Las acciones de Miguel y Antonio hablan con el lector por sí mismas -y esos maravillosos diálogos-: las continuas intentonas de Antonio por sobar y meter el miembro en caliente y la verdadera naturaleza de Miguel, quien, aunque parecía el bueno del libro, resulta ser tan miserable como el primero. Como le dice Antonio: "Lo quieras o no, con bikinis o sin ellos, hoy empieza tu redención. Porque tú, como todos los españoles, eres un cachondo irredento".
Miguel viaja a Ibiza, digamos, a regañadientes: le enreda Antonio, hijo de su jefe, y él decide resignarse y aprovechar para descansar. No tarda aun así en acostarse con Vicen, una chica valenciana, antes de conocer a la francesa Odette, quien aparece como contrapunto de las mujeres españolas: se sienta sola en una terraza mientras fuma y lee a Chéjov. Representa a la europea independiente, liberada y culta. Encandila a Miguel al momento, quien vive con ella un idilio gracias al que conocemos la isla al dedillo, la misma que Azcona visitó con frecuencia hasta el año 1964 con sus amigos Ignacio y Josefina Aldecoa, Fernando-Guillermo de Castro o su mujer Susan Youdelman, como Odette, una joven guiri por entonces.
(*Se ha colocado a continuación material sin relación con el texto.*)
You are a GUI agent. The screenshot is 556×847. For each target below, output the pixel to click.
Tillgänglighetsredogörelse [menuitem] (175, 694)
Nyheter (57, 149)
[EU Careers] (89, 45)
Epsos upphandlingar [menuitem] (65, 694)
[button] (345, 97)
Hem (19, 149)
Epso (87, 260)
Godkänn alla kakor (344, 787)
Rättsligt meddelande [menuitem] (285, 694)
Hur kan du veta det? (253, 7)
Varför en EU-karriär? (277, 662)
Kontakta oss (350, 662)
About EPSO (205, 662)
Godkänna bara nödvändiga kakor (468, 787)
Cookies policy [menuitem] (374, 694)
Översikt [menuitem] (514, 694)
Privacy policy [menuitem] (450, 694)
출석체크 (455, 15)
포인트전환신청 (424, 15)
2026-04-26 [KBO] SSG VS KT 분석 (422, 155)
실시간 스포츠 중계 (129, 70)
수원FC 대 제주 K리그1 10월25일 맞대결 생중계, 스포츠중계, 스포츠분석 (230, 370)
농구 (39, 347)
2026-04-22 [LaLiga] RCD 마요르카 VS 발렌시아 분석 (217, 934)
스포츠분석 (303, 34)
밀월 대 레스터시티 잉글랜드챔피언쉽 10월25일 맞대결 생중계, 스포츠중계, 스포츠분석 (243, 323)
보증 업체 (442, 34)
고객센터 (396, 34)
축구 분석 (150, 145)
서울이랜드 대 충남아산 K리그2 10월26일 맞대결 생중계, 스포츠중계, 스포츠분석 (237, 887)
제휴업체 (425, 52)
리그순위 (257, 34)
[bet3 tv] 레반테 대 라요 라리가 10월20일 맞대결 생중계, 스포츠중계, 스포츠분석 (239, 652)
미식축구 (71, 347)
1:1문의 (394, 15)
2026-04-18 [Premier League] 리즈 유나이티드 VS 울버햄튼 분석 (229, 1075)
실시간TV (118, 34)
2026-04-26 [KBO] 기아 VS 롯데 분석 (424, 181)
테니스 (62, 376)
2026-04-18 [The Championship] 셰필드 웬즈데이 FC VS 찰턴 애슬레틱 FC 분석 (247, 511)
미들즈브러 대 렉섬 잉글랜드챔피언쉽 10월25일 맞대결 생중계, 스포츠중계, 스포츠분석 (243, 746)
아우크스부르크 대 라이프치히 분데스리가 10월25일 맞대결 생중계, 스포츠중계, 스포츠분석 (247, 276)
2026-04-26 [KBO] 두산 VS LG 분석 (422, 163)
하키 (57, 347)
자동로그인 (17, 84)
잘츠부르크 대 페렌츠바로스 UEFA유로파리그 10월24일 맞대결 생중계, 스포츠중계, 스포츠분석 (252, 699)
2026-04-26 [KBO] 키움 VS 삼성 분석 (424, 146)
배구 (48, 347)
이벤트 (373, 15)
Juan Antonio Ríos Carratalá cuenta en su artículo 'El paraíso ibicenco de Rafael Azcona' que "la vida alrededor era demasiado sugerente" como para sentarse ante una máquina de escribir. Tanto era así que "terminó empeñando su instrumento de trabajo para conseguir un dinero que le permitiera seguir en la isla". No es de extrañar: Azcona relata con maestría cinematográfica las maravillas de un lugar donde apenas unos pocos turistas y locales convivían en un paraíso aún barato y sin explotar urbanísticamente. Los primeros la abrieron a la modernidad: destaca un pasaje en el que unos italianos organizan una cata de comida y bebida con unos "canutos" y una orgía como postre mientras se proyecta la película Sogni d’amore.
El amor de verano, que prometía convertirse en eterno, se torcerá por la incapacidad de Miguel para afrontar la situación, y tiene que ver esto con una inmadurez sentimental y también política. Es aquí, hacia el final de la novela, cuando se trastocan los arquetipos: finalmente el chico sentimental no distaba tanto de su amigo el bala perdida. Un retrato absolutamente genial en el que Azcona vuelve a demostrar su pericia para plasmar el revelador silencio de las mujeres, que tanto dice antes y ahora.
Hay mucho que merece ser releído en esta novela que parecía adecuada para relajarse junto a la piscina: la relación lésbica, sin tapujos, entre May y Montse; un aborto relatado, según Ríos Carratalá, "con toda su crudeza, como nunca se había hecho en la literatura española"; o los excelsos piropos ("Arráncate, belga, que te voy a dar para ir pasando, gitanaza; que te veo y me acuerdo de los Tercios de Flandes, hija de mi vida, guapa, traicionera, negra"). En el documental que le dedicó Fernando Olmeda, Manuel Vicent habla sobre el desasosiego de Azcona en sus últimos años: le parecía que sus personajes ya no existían, que le habían abandonado. En este sentido, es interesante atender a lo que dice Víctor García León sobre nuestro complejo de camareros de Europa, sobre la doble moral de los chicos sensibles y leídos. Y, por supuesto, Antonios nos quedan para dar y regalar.